Task objective: Go through the records, and copy each line in which the string "computer" is present.

Top of Supplied material

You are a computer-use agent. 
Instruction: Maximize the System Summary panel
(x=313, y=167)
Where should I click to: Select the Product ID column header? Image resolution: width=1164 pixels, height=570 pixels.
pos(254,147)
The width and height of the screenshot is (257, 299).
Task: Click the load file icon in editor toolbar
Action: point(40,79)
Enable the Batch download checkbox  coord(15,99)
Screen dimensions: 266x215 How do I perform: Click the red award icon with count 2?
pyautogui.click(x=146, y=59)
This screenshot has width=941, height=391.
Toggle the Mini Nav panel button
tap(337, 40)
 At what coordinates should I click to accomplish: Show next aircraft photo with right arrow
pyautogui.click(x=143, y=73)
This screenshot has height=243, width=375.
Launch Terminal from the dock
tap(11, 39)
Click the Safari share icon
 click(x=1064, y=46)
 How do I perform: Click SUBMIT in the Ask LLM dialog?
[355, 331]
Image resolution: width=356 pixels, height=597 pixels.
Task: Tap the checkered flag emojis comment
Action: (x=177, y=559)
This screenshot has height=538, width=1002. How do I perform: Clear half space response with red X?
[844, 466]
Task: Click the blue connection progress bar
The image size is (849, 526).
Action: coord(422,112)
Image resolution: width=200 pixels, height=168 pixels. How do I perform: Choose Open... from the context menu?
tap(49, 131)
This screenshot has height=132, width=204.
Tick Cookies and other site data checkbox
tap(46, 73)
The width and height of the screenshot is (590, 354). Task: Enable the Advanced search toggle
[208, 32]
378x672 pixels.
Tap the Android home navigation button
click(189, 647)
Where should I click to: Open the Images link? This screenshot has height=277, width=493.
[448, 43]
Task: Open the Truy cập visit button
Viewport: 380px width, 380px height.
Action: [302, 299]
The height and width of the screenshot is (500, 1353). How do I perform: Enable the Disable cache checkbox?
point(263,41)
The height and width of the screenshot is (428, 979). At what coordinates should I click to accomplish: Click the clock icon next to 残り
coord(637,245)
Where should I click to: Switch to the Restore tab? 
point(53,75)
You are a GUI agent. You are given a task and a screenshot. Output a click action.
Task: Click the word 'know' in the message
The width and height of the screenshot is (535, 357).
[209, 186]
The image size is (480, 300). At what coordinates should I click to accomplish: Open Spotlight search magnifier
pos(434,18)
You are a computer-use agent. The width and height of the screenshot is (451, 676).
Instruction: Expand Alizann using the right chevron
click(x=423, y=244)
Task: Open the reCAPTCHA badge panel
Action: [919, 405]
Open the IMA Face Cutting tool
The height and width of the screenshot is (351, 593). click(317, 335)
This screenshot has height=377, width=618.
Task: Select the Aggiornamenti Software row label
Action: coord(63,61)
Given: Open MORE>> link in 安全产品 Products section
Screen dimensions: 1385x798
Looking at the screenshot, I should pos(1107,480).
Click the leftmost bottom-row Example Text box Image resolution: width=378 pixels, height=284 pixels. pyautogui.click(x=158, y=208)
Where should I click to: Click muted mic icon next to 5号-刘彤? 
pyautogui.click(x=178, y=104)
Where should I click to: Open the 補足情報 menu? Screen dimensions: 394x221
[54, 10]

Bottom of Supplied material

Answer to the problem:
You are a computer-use agent. 
You are a computer-use agent. The width and height of the screenshot is (451, 676).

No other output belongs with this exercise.